Winning the second Cold War in a world ‘spinning out of control’

     

Ahead of the APEC Economic Leaders’ Week in San Francisco, where U.S. President Joe Biden and Chinese leader Xi Jinping are expected to meet, a study comparing views of China and the U.S. across 24 countries shows that people’s views of Washington are more favorable than those of Beijing, especially among high and middle-income countries, VOA reports:

The new study released by Pew Research Center Monday, compares previously published views of the U.S. and China and highlights the differences across more than 10 measures, including confidence in U.S. and Chinese leaders, perception of their economic power and technological prowess. Countries featured in the study include advanced economies in North America and Europe, as well as middle-income countries in Asia Pacific, Latin America, and Africa.

“In a survey of 17 high-income publics in 2021, the U.S. government was far more likely than the Chinese government to be seen as respecting its people’s personal freedoms, and previous surveys of both high- and middle-income countries have recorded similar findings,” the survey finds. “The U.S. government was seen as more respectful of its people’s personal freedoms than China’s even as it received increasingly negative ratings between 2013 and 2018.”

Richard Turcsányi, an expert on Chinese foreign policy at Palacky University Olomouc in the Czech Republic says “high-income countries are more often than not U.S. allies, so they are comfortable with the current international order …They tend to be democratic and thus dislike China for its authoritarian system.”

He said middle-income countries are rarely traditional U.S. allies and they are often “not fully democratic,” so these countries want to change some things in the world to elevate their roles. “Many of them inhibit various dislikes and feelings of injustice, often targeting the U.S., Europe, and the West in general and China seems like an alternative. While they may not exactly like Beijing, the difference between the U.S. and China will be less pronounced in their eyes,” he told VOA.

It’s partly due to the growing influence of autocracies like China that The Rules-Based International Order Is Quietly Disintegrating, according to a leading observer.

Recent geo-political developments are representative of a world “spinning out of control,” says Bard College Professor Walter Russell Mead. The current turbulence is a consequence of “A World Without American Deterrence,” he writes in the Wall Street Journal.

These developments have pitted liberals against so-called realists—who, in truth, are better described as  “restrainers.” Yet both schools misunderstand the nature of modern power politics and thus risk disserving the nation as it confronts this new age of great-power rivalry, argues analyst Michael Lind.

Liberals in the Wilsonian tradition straddle both political parties. They hope that power politics can be replaced by international law and international organization. And they tend to interpret great-power rivalries as part of a larger ideological confrontation between liberal democracies—the wave of the future—and authoritarian regimes, he writes for Compact: 

Whether human society in the future consists mostly of [1984’s] “mass of semi-slaves” depends on whether the wage-earning majorities in particular countries, by means of disciplined mass-membership institutions like political parties, labor unions, and religious organizations, are able to exercise countervailing power to restrain the “aristocracy of talent at the top.”

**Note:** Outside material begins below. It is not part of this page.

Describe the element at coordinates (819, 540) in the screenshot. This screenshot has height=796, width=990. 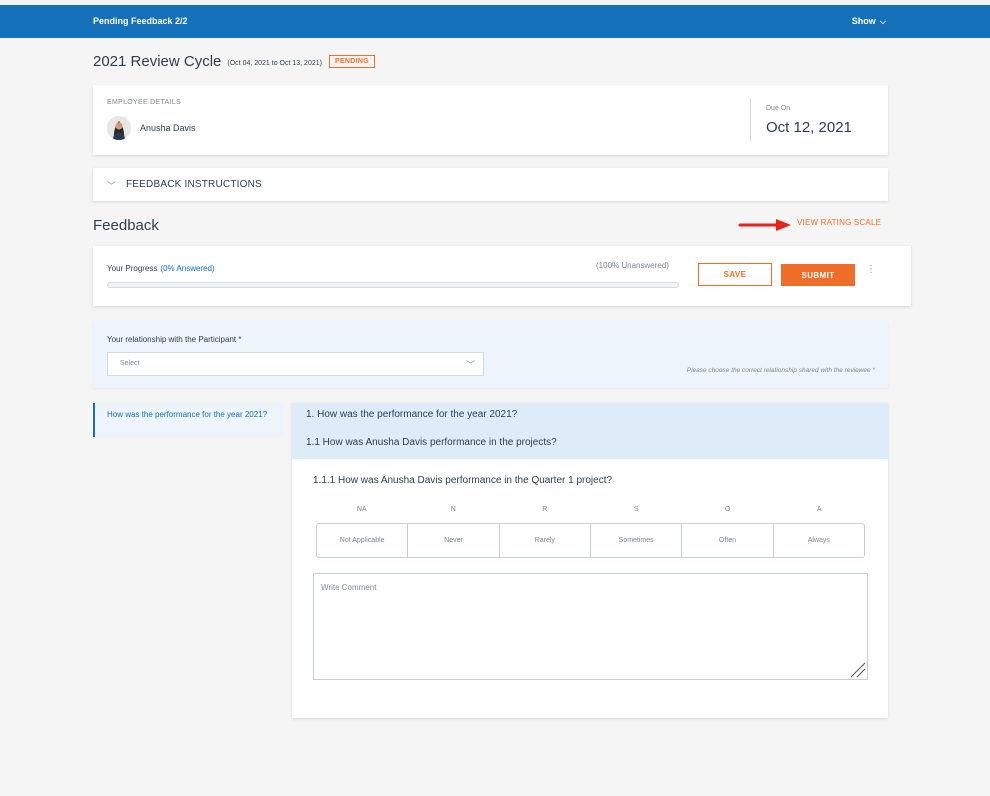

But the only way to achieve a more stable global order is to ensure that genuinely democratic countries prosper, analysts Daron Acemoglu and Simon Johnson write for Project Syndicate.

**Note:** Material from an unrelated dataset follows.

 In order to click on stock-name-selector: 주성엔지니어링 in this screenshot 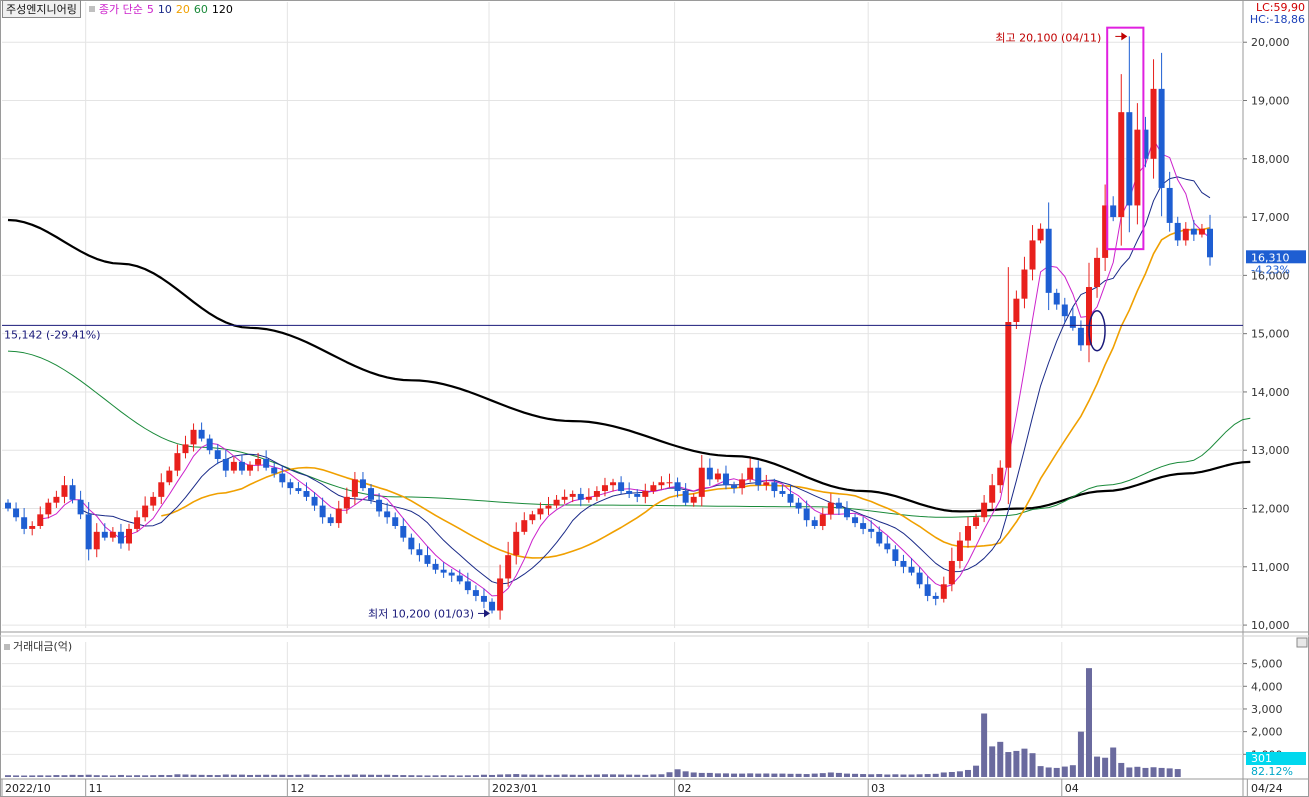, I will do `click(42, 9)`.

Developing a more principled approach is essential. Otherwise, US claims to be defending democracy or human rights will continue to ring hollow. In contrast…

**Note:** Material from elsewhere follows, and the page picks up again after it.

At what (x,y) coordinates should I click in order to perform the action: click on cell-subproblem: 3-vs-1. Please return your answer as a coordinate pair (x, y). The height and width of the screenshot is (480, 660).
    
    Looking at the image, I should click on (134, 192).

China owes its “comparative advantage” in manufacturing to repressive institutions. Chinese workers have few rights and often labor under dangerous conditions, and the state relies on subsidies and cheap credit to prop up its exporting firms….Contrary to what some social scientists and policymakers believed, economic growth has not made China any more democratic (two centuries of history show that growth based on extraction and exploitation rarely does).